In the order I asked:
Yes 2^31 is a hard limit in R, though it seems to matter what type it is (which is a bit strange given it is the length of the vector, rather than the amount of memory (which I have plenty of) which is the stated problem. Do not convert strata or id variables to factors, that will just fix their length and nullify the effects of subsetting (which is the way to get around this problem).
sql could probably help, provided I learn how to use it correctly. I did the following test:
library(multicore) # make svy fast!
ri.ny <- subset(ipums, statefips_num %in% c(36, 44))
ri.ny.design <- svydesign(id=~serial, weights=~perwt, strata=~strata, data=ri.ny)
svyby(~incwage, ~strata, ri.ny.design, svymean, data=ri.ny, na.rm=TRUE, multicore=TRUE)

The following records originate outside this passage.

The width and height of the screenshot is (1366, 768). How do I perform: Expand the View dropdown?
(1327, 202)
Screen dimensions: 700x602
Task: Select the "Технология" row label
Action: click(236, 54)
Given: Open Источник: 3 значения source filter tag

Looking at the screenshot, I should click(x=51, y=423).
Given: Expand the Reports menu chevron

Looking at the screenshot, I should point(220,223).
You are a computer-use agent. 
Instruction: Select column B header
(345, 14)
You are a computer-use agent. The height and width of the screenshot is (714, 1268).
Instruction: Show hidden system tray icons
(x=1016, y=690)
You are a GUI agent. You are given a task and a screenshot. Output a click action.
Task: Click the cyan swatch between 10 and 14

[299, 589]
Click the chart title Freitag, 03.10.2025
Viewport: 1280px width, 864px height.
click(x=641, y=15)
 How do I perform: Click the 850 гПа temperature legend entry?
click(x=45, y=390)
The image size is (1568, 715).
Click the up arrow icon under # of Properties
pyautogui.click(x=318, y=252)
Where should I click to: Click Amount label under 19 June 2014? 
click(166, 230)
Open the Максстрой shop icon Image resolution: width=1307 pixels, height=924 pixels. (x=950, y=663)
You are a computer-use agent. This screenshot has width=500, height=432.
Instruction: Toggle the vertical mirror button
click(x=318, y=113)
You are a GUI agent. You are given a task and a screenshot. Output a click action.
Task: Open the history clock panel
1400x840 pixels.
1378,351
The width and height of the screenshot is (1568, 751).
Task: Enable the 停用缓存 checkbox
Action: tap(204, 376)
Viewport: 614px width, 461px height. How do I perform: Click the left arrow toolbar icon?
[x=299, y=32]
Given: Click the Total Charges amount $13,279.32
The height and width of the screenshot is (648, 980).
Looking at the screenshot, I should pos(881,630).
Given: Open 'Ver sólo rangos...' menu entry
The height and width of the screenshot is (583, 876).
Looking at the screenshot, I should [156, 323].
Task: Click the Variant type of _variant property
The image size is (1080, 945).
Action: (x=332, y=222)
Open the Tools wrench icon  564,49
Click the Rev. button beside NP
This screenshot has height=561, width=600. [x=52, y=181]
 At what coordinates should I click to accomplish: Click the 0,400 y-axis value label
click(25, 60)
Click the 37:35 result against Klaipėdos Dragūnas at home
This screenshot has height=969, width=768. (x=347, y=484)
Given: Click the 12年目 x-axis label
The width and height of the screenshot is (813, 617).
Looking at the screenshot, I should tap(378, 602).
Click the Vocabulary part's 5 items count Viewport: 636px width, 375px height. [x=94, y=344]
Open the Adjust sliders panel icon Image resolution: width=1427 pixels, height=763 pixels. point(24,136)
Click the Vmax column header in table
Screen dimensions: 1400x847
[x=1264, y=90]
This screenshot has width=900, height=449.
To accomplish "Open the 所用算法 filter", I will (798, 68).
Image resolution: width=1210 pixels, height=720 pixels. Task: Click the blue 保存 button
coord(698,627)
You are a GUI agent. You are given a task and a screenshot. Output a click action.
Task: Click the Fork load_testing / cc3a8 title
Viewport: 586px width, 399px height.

ri <- subset(ri.ny, statefips_num==44)
ri.design <- svydesign(id=~serial, weights=~perwt, strata=~strata, data=ri)
ri.mean <- svymean(~incwage, ri.design, data=ri, na.rm=TRUE)
ny <- subset(ri.ny, statefips_num==36)
ny.design <- svydesign(id=~serial, weights=~perwt, strata=~strata, data=ny)
ny.mean <- svymean(~incwage, ny.design, data=ny, na.rm=TRUE, multicore=TRUE)
And found the means to be the same, which seems like a reasonable test.
So: in theory, provided I can split up the calculation by either using plyr or sql, the results should still be fine.
See 2.
Throwing a lot of memory at Stata definitely helps, but now I'm running into annoying formatting issues. I seem to be able to perform most of the calculation I want (much quicker and with more stability as well) but I can't figure out how to get it into the form I want. Will probably ask a separate question on this. I think the short version here is that for big survey data, Stata is much better out of the box.
In many ways yes. Trying to do analysis with data this big is not something I should have taken on lightly, and I'm far from figuring it out even now. I was using the svydesign function correctly, but I didn't really know what's going on. I have a (very slightly) better grasp now, and it's heartening to know I was generally correct about how to solve the problem. #Gavin's general suggestion of trying out small data with external results to compare to is invaluable, something I should have started ages ago. Many thanks to both #Gavin and #Martin.